» **Extracto de página**
+-------+

XXIII domingo del tiempo ordinario
La presencia de Dios se muestra también en signos corporales, palpables, por eso el profeta Isaías anuncia al pueblo, que se encuentra deportado en Babilonia: “¡Ánimo! No teman. He aquí que su Dios, vengador y justiciero, viene para salvarlos. Se iluminarán entonces los ojos de los ciegos y los oídos de los sordos se abrirán. Saltará como un venado el cojo y la lengua del mudo cantará”. Y cuando el corazón humano se abre a las bondades de Dios, entonces hasta la naturaleza entera se ve beneficiada (Cfr. Francisco, Laudato si): “Brotarán aguas en el desierto y correrán torrentes en la estepa. El páramo se convertirá en estanque y la tierra seca, en manantial” (Is. 35, 4-7).

+-------+

» **Qué vas a hacer**
[a] Responde a partir del extracto de página:
(i) ¿Dónde se encuentra deportado el pueblo al que se dirige el profeta Isaías?
(ii) Según la cita, ¿como qué saltará el cojo?
(iii) ¿En qué se convertirá el páramo?
[b] Indica si cada afirmación concuerda con el extracto de página y respalda tu respuesta con las palabras exactas del texto:
(i) El profeta Isaías se dirige a un pueblo deportado en Babilonia.
(ii) Según la cita, la tierra seca se convertirá en desierto.
(iii) La cita anuncia que los oídos de los sordos permanecerán cerrados.
[c] Prosigue la reflexión sobre el XXIII domingo del tiempo ordinario a partir de su última oración.

» **Material**
+-------+

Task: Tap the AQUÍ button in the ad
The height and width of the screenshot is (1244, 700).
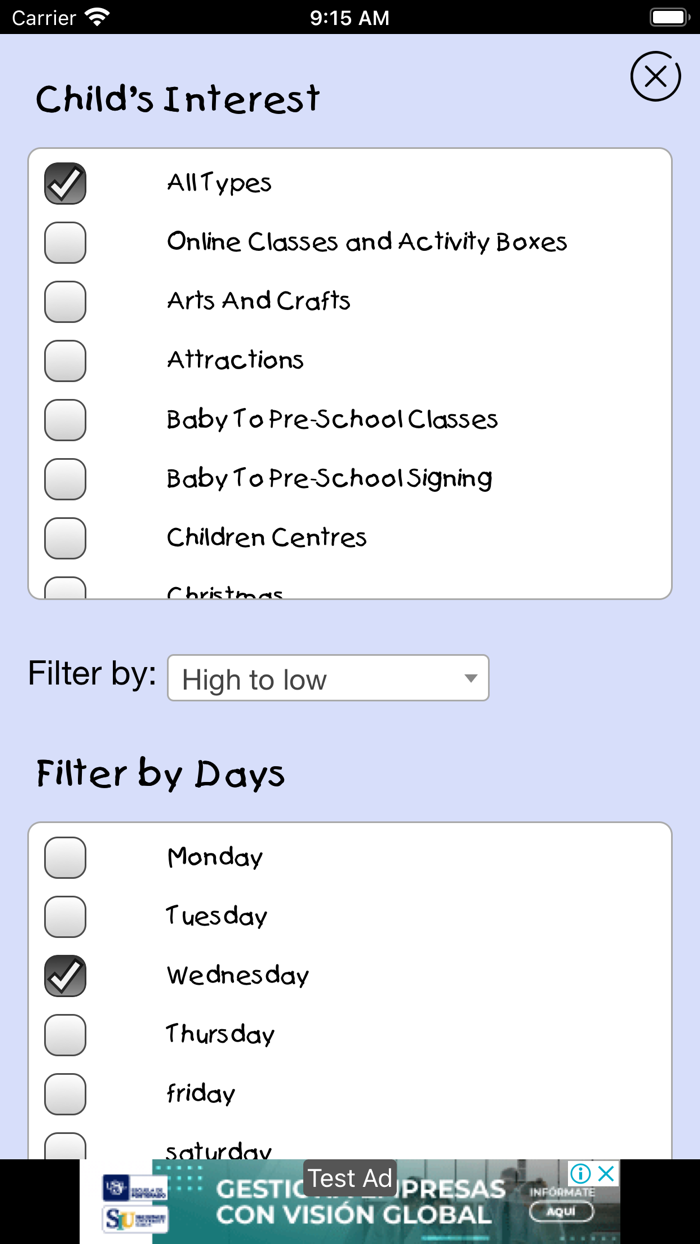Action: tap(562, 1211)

+-------+

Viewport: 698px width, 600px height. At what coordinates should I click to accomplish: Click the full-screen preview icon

+-------+

» **Resultados de actividades**
[a]
(i) En Babilonia.
(ii) Como un venado.
(iii) En estanque.

[b]
(i) Sí: "el profeta Isaías anuncia al pueblo, que se encuentra deportado en Babilonia".
(ii) No: "la tierra seca, en manantial".
(iii) No: "los oídos de los sordos se abrirán".

[c]
Las promesas divinas anunciadas por el profeta logran un primer cumplimiento cuando, a poco tiempo, el pueblo es liberado de la esclavitud, teniendo la posibilidad de regresar a la tierra prometida. Pero el cumplimiento definitivo se realiza en Cristo, quien nos ofrece una liberación integral, la liberación del hombre completo, situación expresada hoy en el santo evangelio: “Le llevaron entonces a un hombre sordo y tartamudo, y le suplicaban que le impusiera las manos. Él lo apartó a un lado de la gente, le metió los dedos en los oídos y le tocó la lengua con saliva. Después, mirando al cielo, suspiró y le dijo: ¡Effethá! (que quiere decir ¡Ábrete!). Al momento se le abrieron los oídos, se le soltó la traba de la lengua y empezó a hablar sin dificultad” (Mc. 7, 31-35).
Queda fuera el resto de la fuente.